S on las nueve de la mañana. Estás despierto, y más que despierto. De hecho, llevas ya una hora sentado a la mesa, trabajando. Quizá te encuentres en el coche, o en el autobús, o en el metro. En cualquier caso, es evidente que no estás dormido ni soñando. ¿Por qué entonces las manifestaciones de la realidad parecen expresiones oníricas? La radio habla de un vertido de petróleo que se produce debajo del mar, a cientos de metros de la superficie. Mientras atiendes a los movimientos de la circulación, puedes ver dentro de tu cabeza el chorro de materia negra que se mezcla con el agua salada. Todo sucede en las profundidades, como si la caja del subconsciente se hubiera agrietado, dejando escapar sus jugos oscuros y mortales.
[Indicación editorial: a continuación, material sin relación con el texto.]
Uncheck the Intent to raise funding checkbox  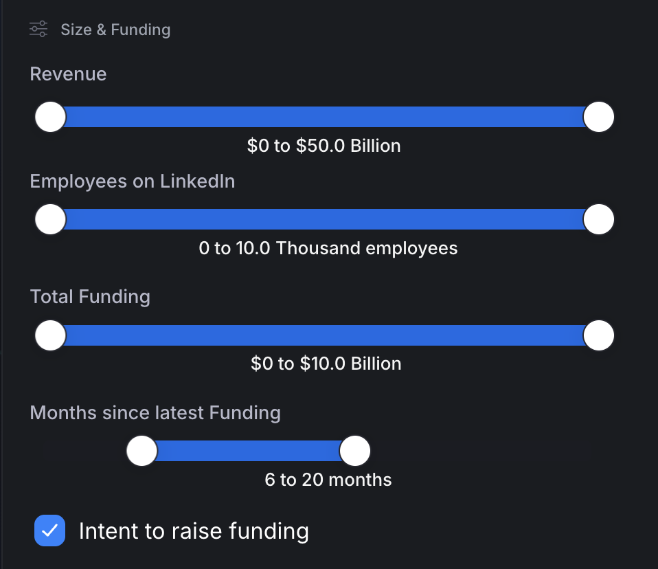click(50, 531)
Nada de tinta ingenua de calamar: puro veneno semisólido que pringa las aletas y las agallas de los peces, que se traga a las estrellas de mar, que invade luego las playas en forma de galletas que semejan las huellas de un crimen. ¿Por qué, si es real, parece un sueño?

Cambias de emisora, o pasas la página del periódico, y te enteras de que en Ciudad Real hay un aeropuerto fantasma. Tiene todo lo que debe tener un aeropuerto (pistas, tiendas, cafeterías, aseos), excepto lo más importante: el tráfico. Ningún avión aterriza o despega de él. Ningún pasajero factura en sus mostradores. Nadie espera a nadie en Llegadas ni despide a nadie en Salidas. Las limpiadoras de una contrata acuden cada día a trabajar y repasan el polvo improbable de los muebles y la suciedad quimérica del suelo. Aunque se emplearon en su construcción materiales reales (cemento, acero, madera, alquitrán, mármol), el resultado final parece también un sueño.

¿Seguimos? No hay más que pasar otra página del periódico o escuchar las noticias de la radio. En Madrid, alguien gastó un millón de euros en colocar la primera piedra de una supuesta Ciudad de la Justicia que nunca verá la luz. Puedes distinguir a los políticos inaugurando esas instalaciones fantasmales. Se mueven, ríen y se felicitan como en las pesadillas. Y sin embargo hace ya dos o tres horas que te afeitaste, que saliste de la ducha, que te anudaste la corbata. ¿Por qué entonces los sueños, como el dinosaurio de Monterroso, continúan ahí?